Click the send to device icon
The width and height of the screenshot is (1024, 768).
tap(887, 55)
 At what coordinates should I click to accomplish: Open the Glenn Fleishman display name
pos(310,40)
........
> To do
Please pick out each line in the records containing the word "coordinates" and copy those lines in full.

> Result of this task
 At what coordinates should I click to accomplish: Open the Glenn Fleishman display name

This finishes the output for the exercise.